**Given text:**
↓↓↓
You will want to use a dry sand or dirt free from organic material such as grass or leaves. Wet sand or dirt with organic material can rot and decompose creating problems with mold, mildew, or unpleasant odors. Dry sand can be purchased at almost any hardware store (Home Depot, Lowes, Ace, True Value...) and it has already been washed and screened for foreign material.

Small gravel could also be used, but will increase the stress on the fabric with the larger sized stones.

If you were fortunate enough to live in the southwestern United States, you could just dig some out of your backyard.

  • 5
    I would recommend against digging up sand from somewhere, as usually good sand you can buy has a certain minimum particle size, which should be bigger than the holes in the fabric, otherwise you start slowly leaking dust and suddenly have it everywhere.
    – PlasmaHH
    Oct 22, 2014 at 12:30
  • What type of sand is best? (Builders sand etc)
    – Liz
    Jun 24, 2019 at 10:49
  • Relatively clean sand is also offered for aquarium/terrarium applications, though not super cheap. Jun 24, 2019 at 15:25

My two cents.
↑↑↑
**Data extract:**
↓↓↓
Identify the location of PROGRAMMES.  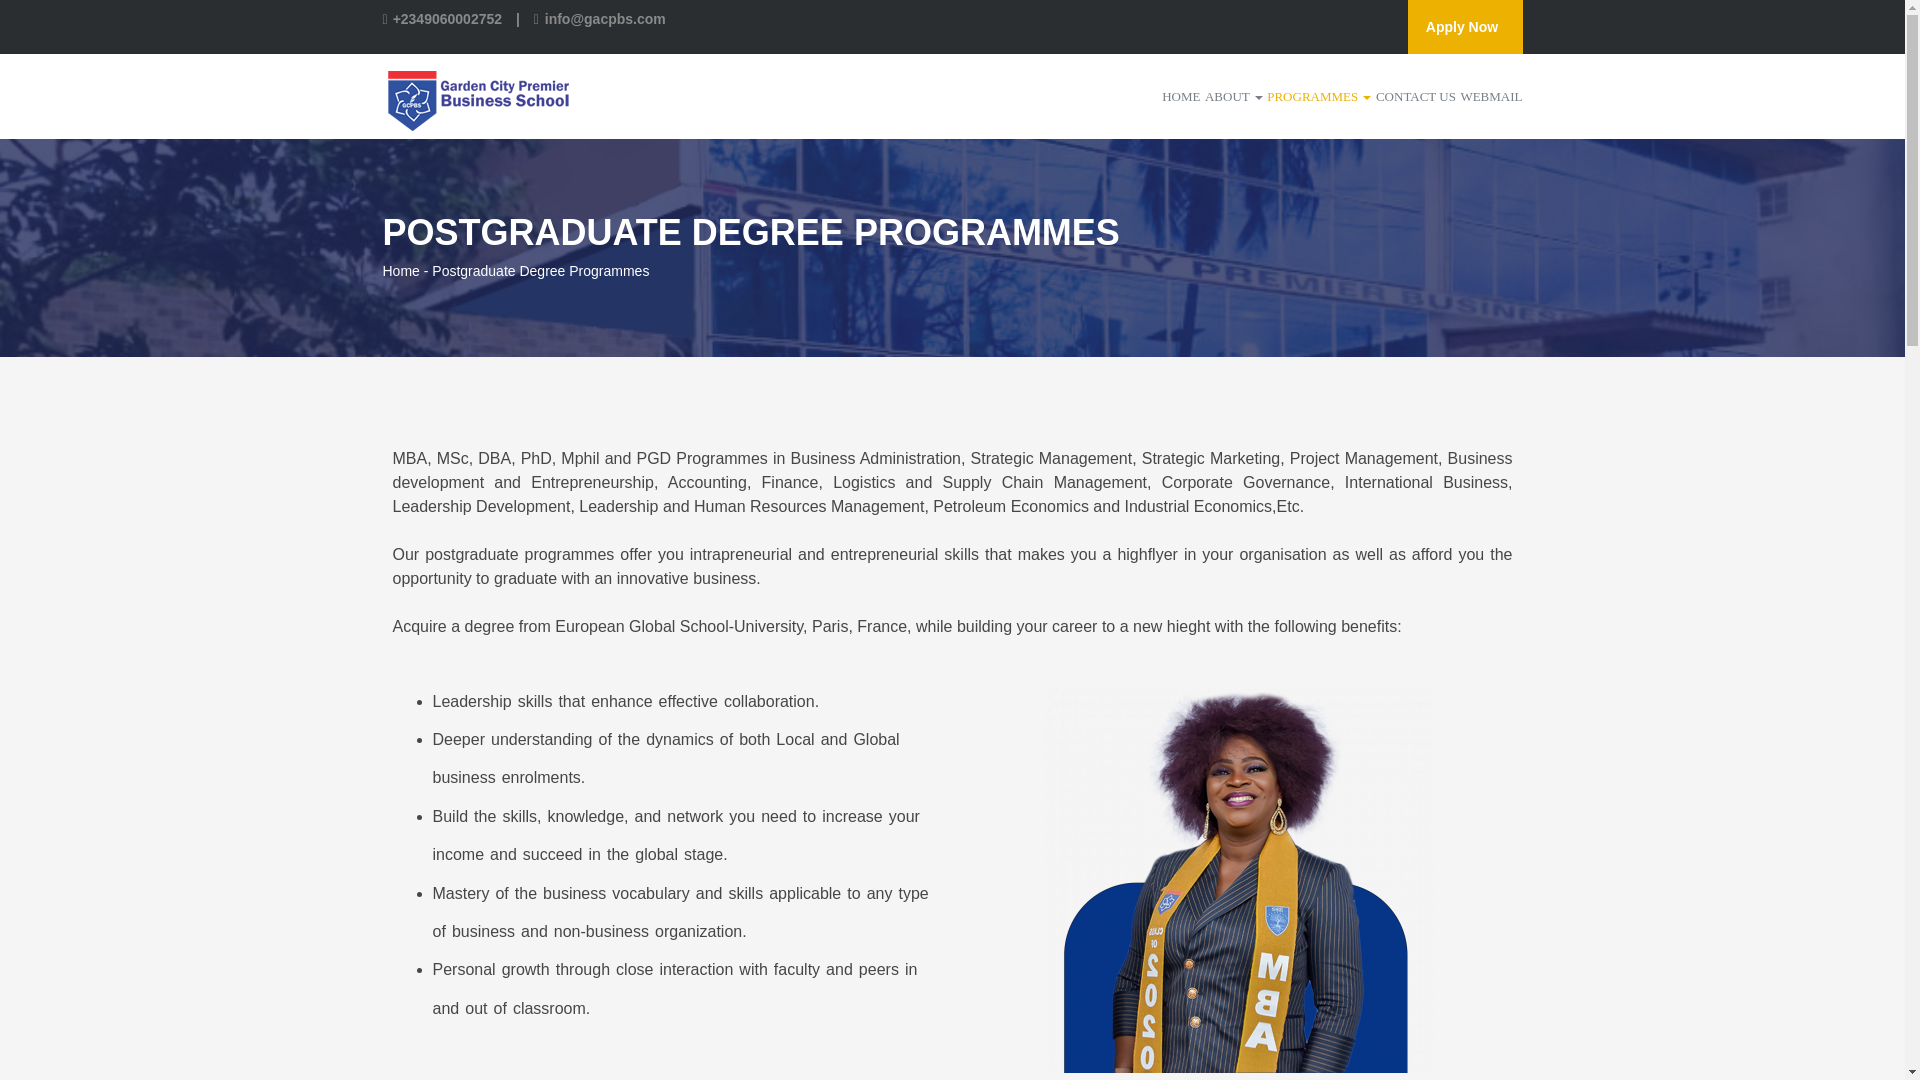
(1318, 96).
↑↑↑
↓↓↓
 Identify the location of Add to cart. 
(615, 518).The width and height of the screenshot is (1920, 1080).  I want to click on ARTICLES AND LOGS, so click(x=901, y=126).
↑↑↑
**Tasks to carry out:**
1. Please rewrite the sand advice, everything from "If you were" down to "(Builders sand etc)", with "backyard" changed to "yard".
2. Name every hardware store that the sand advice mentions.

**Answers per task:**
1.
If you were fortunate enough to live in the southwestern United States, you could just dig some out of your yard.

  • 5
    I would recommend against digging up sand from somewhere, as usually good sand you can buy has a certain minimum particle size, which should be bigger than the holes in the fabric, otherwise you start slowly leaking dust and suddenly have it everywhere.
    – PlasmaHH
    Oct 22, 2014 at 12:30
  • What type of sand is best? (Builders sand etc)

2. Home Depot, Lowes, Ace, True Value